If there’s one thing the folks at Bad Robot have proven through two previous home video releases of their Kelvin Timeline films, it’s that they know how to put together quality special features – even if finding a way to watch them all is sometimes an aggravating experience.

That truth is once again evident in the wide release of Star Trek Beyond to home video. While Target stores will carry an additional disc of content in their retailer-exclusive edition – which we’ll review once in stores – every Beyond Blu-ray will include nine expertly produced behind-the-scenes featurettes detailing every aspect of the film, as well as two brief deleted scenes and a blooper reel.

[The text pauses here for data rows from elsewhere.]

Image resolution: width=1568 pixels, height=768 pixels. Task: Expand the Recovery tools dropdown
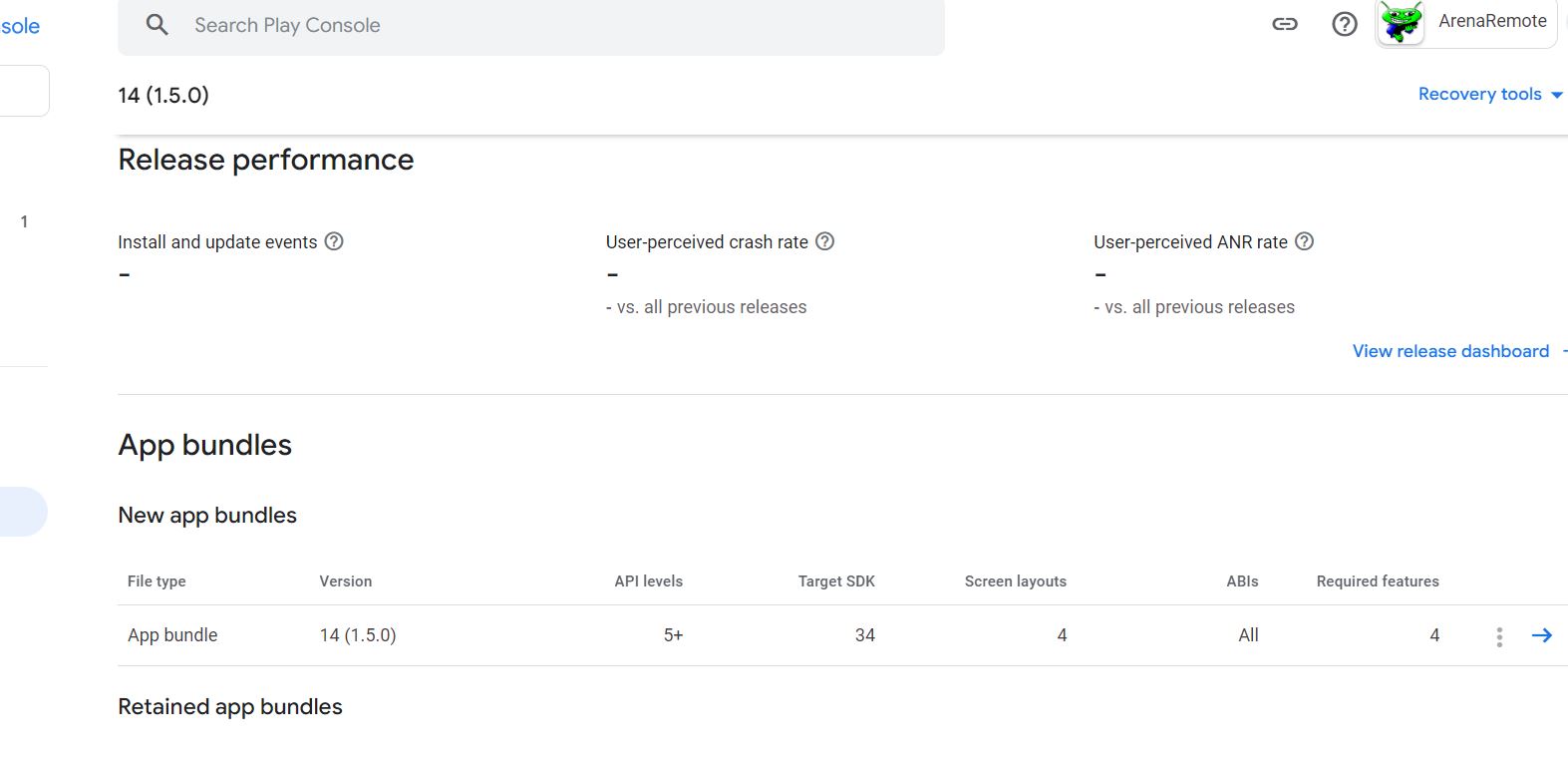[x=1489, y=94]
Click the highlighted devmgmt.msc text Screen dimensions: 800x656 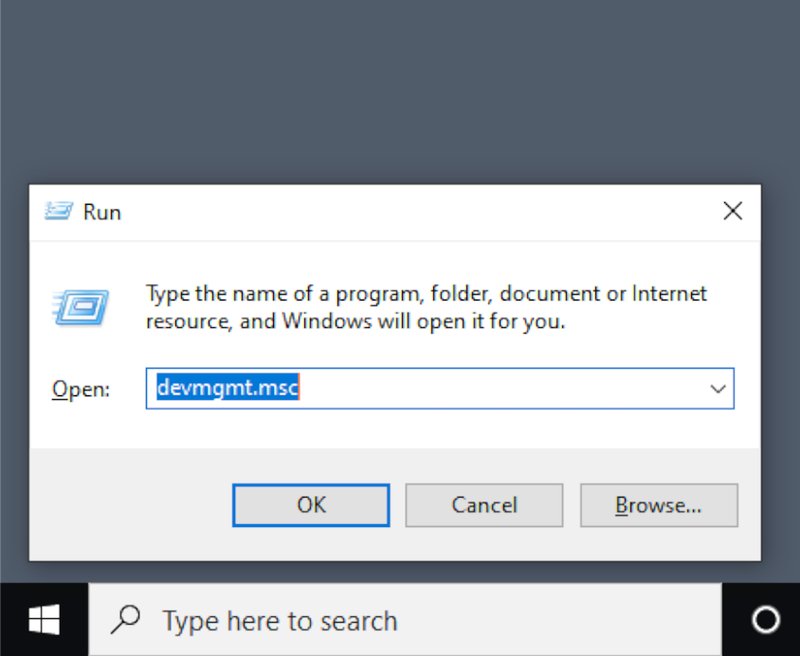[x=228, y=389]
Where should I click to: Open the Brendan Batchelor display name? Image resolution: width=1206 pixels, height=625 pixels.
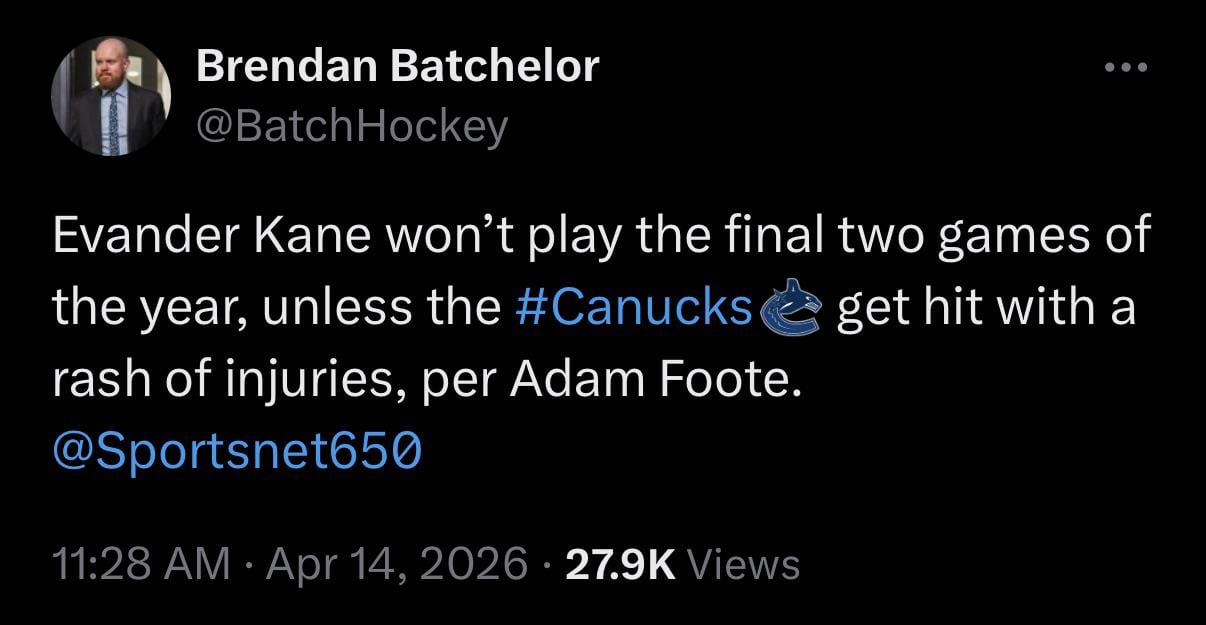coord(397,67)
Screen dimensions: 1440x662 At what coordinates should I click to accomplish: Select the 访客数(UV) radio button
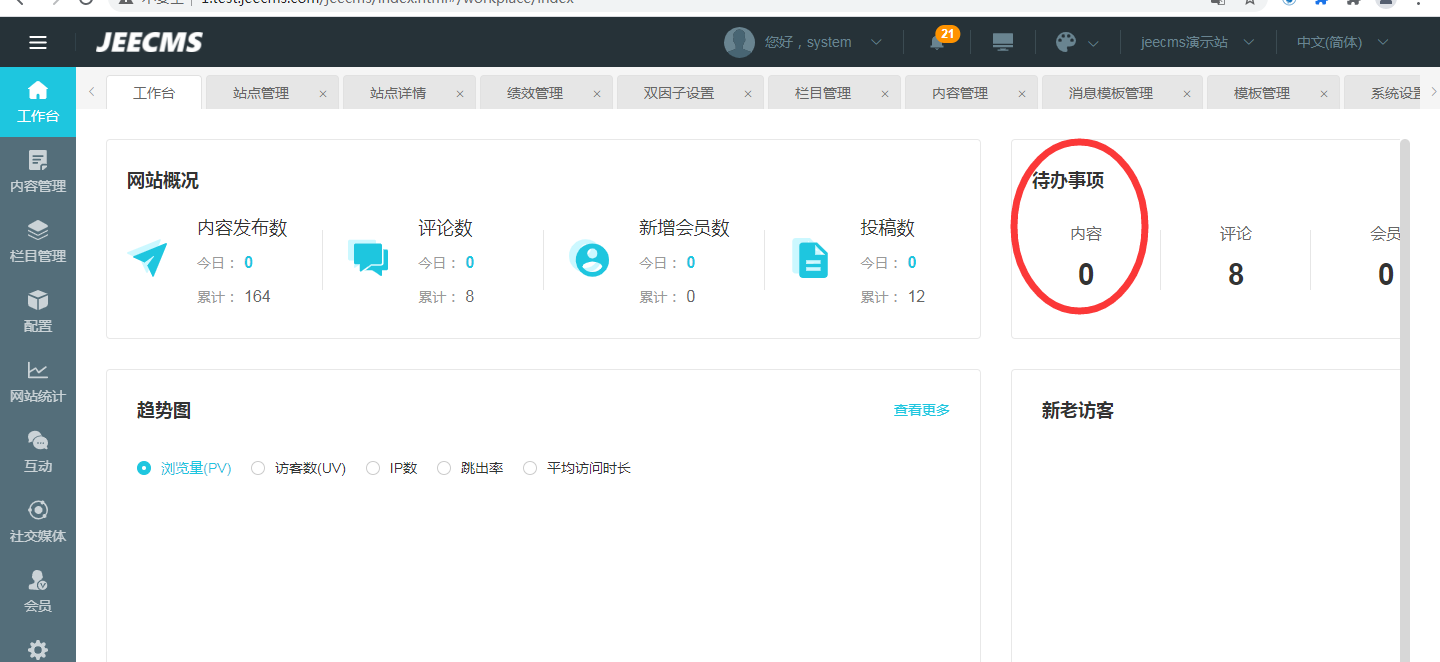pos(258,468)
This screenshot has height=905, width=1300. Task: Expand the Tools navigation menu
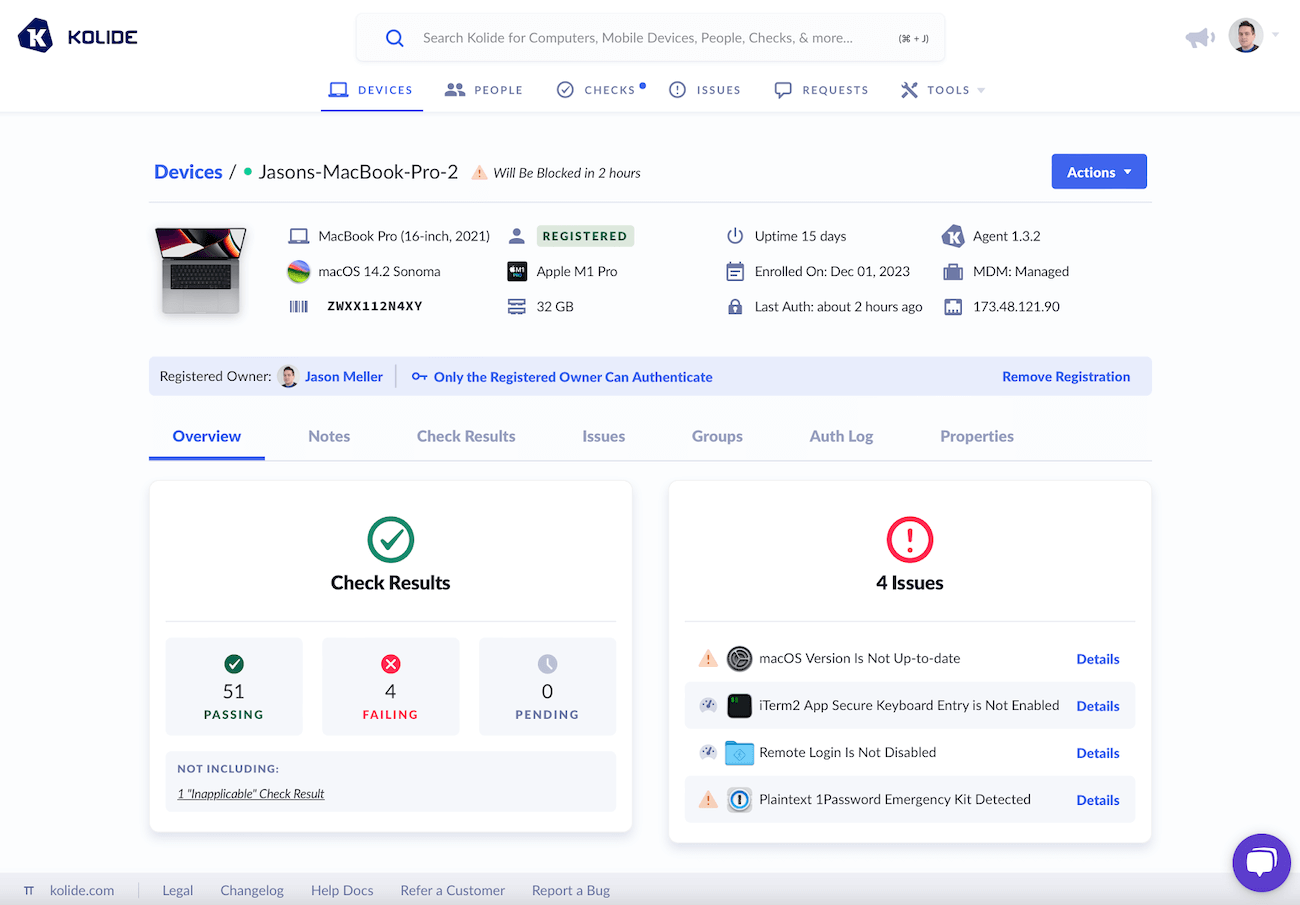pyautogui.click(x=941, y=89)
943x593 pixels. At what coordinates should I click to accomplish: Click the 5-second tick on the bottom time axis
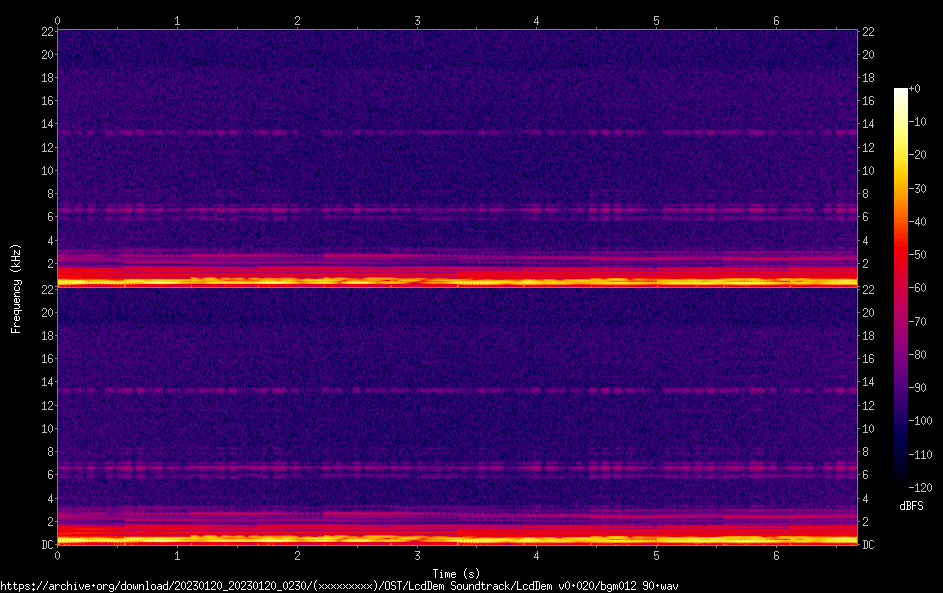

Beyond may not arrive on Blu-ray in North America until November 1, but these primary features are included in today’s iTunes digital release of the film, now available for viewing.

1. “Beyond the Darkness” (10:07)

As a fan of the show, I assumed they would hang out off screen somewhere, but I felt like if I was ever going to make a Star Trek film, I wanted to see that on screen. I wanted to move the camera and put it on these characters. – Justin Lin

That quote perfectly sums up how director Justin Lin approached his filmmaking duties when he was brought on board, with very little notice, to helm Star Trek Beyond. In “Beyond the Darkness,” the longest of the eleven extras featured on Beyond’s standard home video release, we hear extensively from Lin and the entire executive team behind the film.

“Beyond the Darkness” is ultimately a standard behind-the-scenes featurette that broadly covers Beyond’s initial production phase and story development. While the video doesn’t tread any new ground in style or substance, it does a great job of demonstrating how Lin and co-writers Simon Pegg and Doug Jung coalesced as a team.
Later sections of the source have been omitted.